Berline has been known for making extremely good mamba on flatbread. Mamba is made out of peanuts in which she grows herself. She cooks the peanuts in oil and grinds them down to a smooth paste and sometimes she adds some sugar when she has some. Following her interview, she made us each some mamba on bread as a ‘thank you’ gift for sitting and talking with her. “You are my friends and I want you to taste something I am very proud of”.
Berline talked for a while about her discomfort with the way Haitian women cannot find jobs. “It is easier for men to work because there are more jobs readily available for them, but very few men return home to help their wives and children financially which is why I wish I made enough money to cook dinner each night”.
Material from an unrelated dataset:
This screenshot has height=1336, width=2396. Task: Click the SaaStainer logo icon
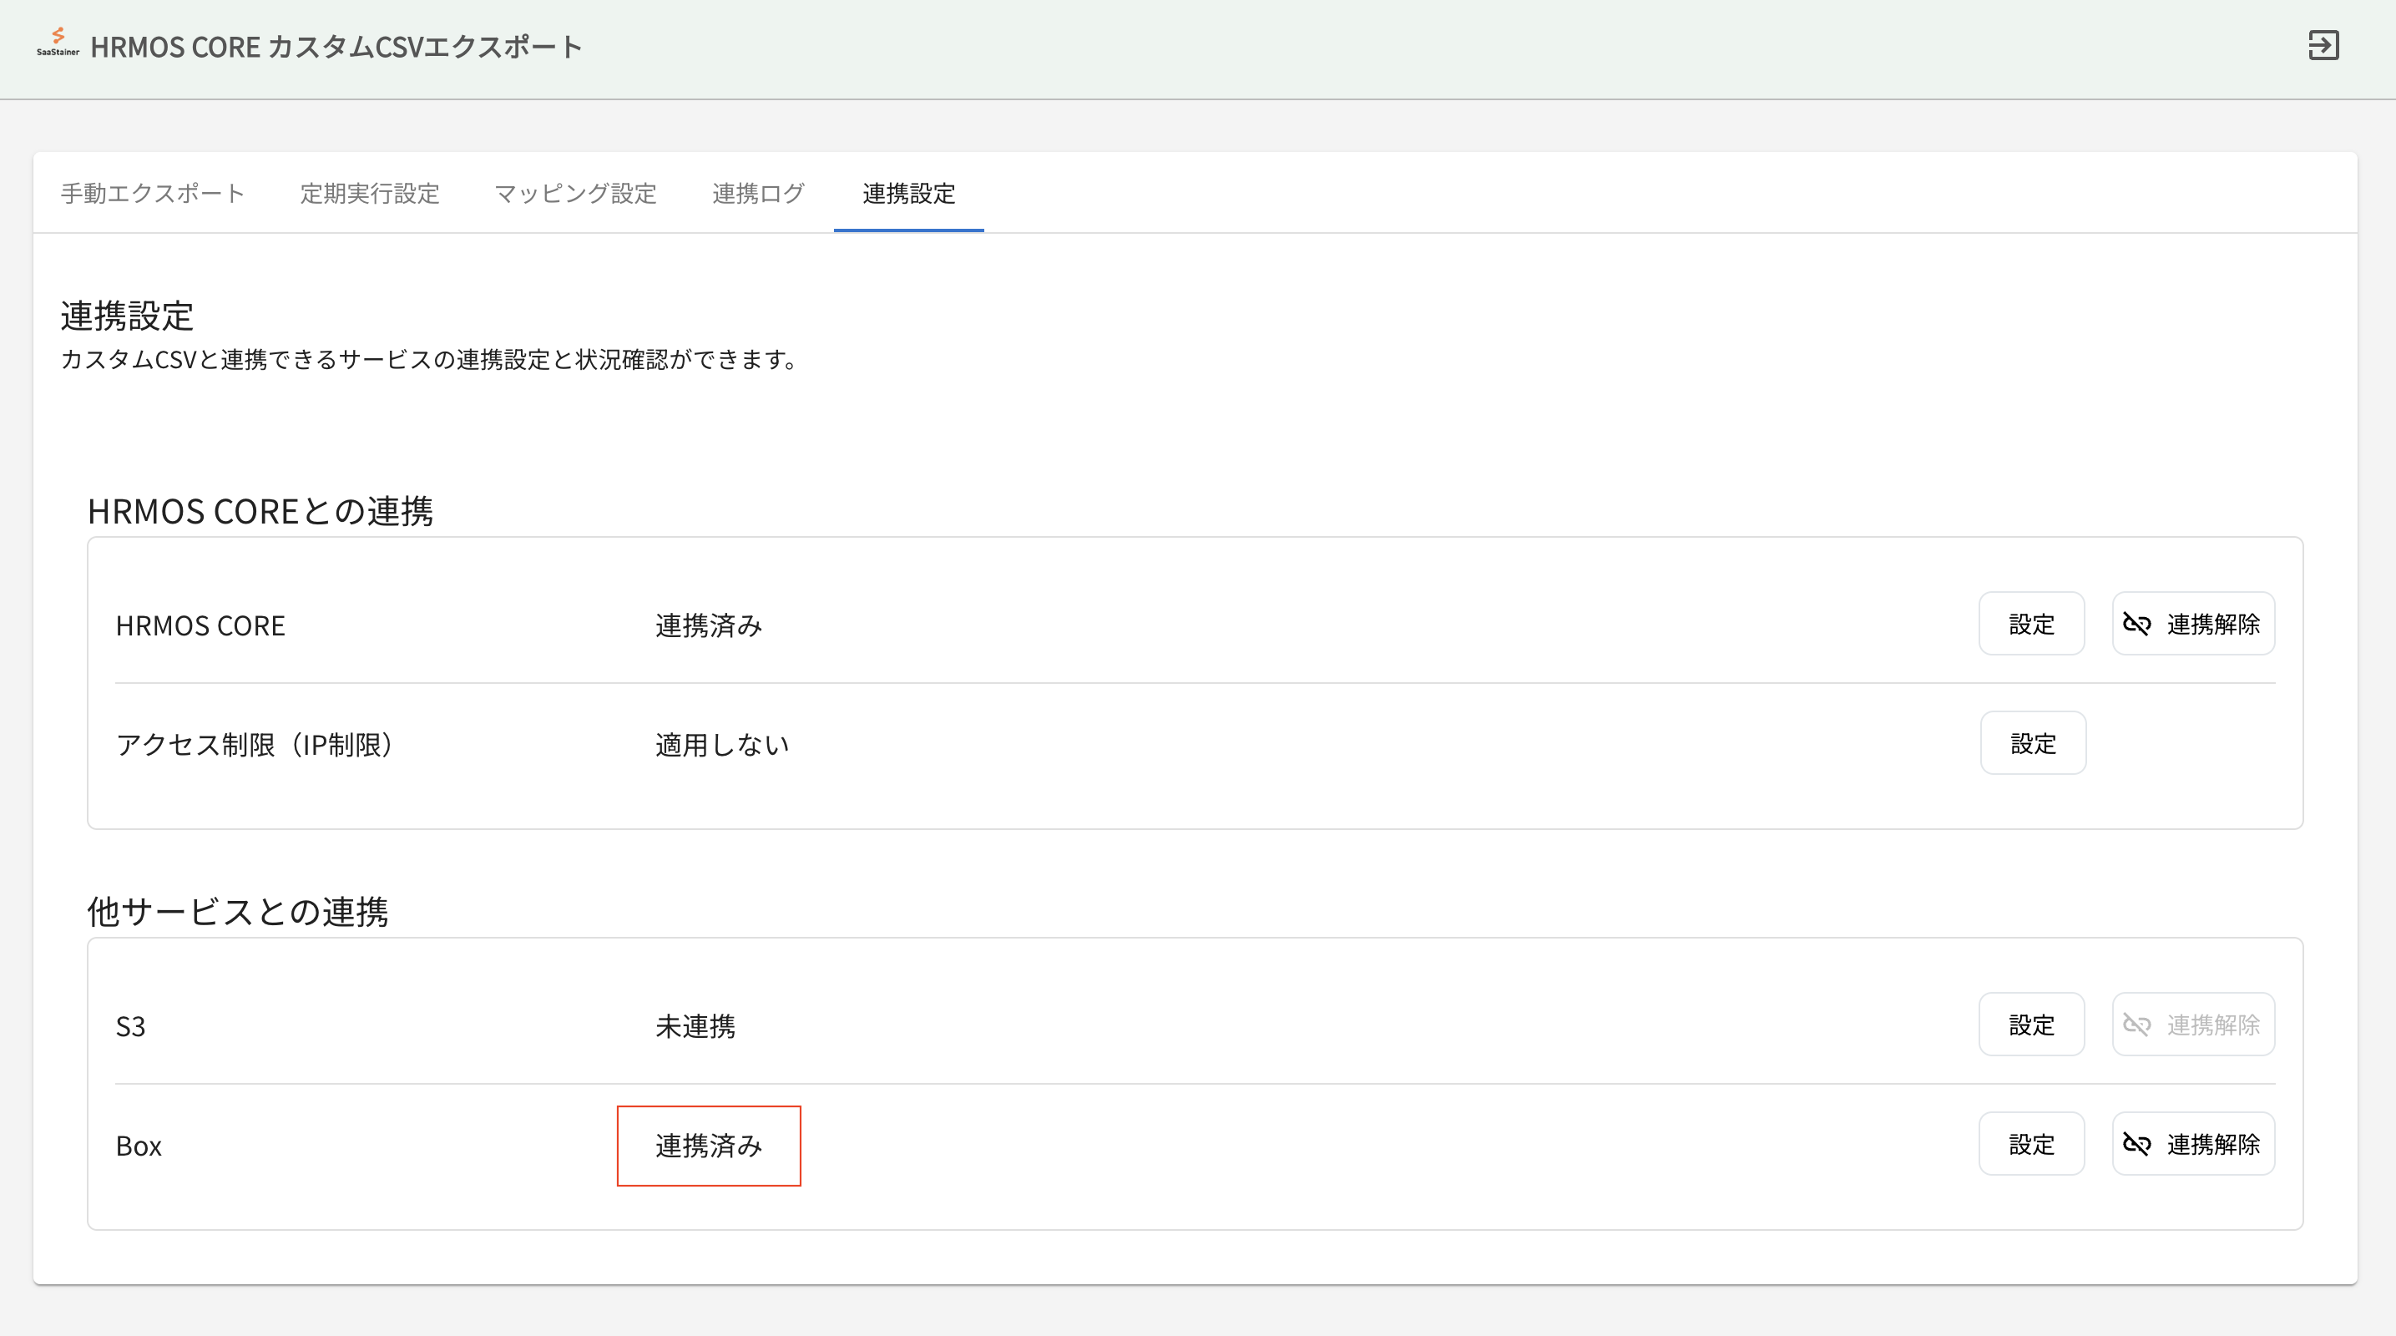58,42
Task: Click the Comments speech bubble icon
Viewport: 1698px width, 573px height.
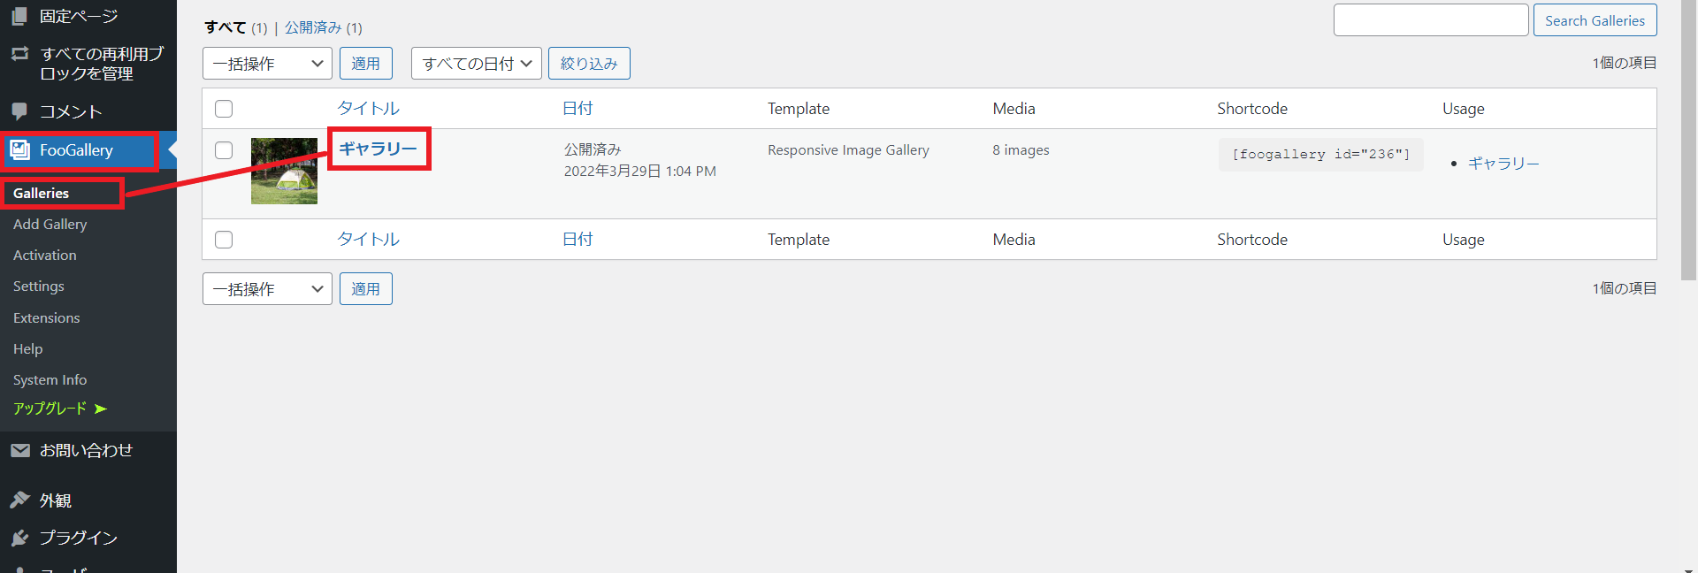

Throughout the many interviews I experienced during my time in Haiti, Berline was the first woman who was able to say that she dreamed big dreams for her life. “I dream often. I dream to find an objective in my life. I dream of being able to travel and figure out more about the world”. Berline said that she will always stay in Ti Palmiste. She loves the people around her, she loves the motos, she loves the market day and she loves how hospitable everyone is. “When one of my people needs help, I help them. When I need help, they help me”. Berline says that she is thankful for her friends because they make her laugh and once a year they all take their children to the beach to play in the water and sand. “We listen to music and have a good time enjoying each other’s company, and taking in all that our country is to us. My life has never been lonely, it always seems as though there is someone who wants to be around me and enjoy my company”.
Berline sees so much good in the world. Despite the impoverished place she lives. Some afternoons on my walk to the orphanage she would run down the rocky path from the hill, where her house was, just to hold my hand and walk with me up the steepest part of the road. To me, that is a great depiction of who is is as a person.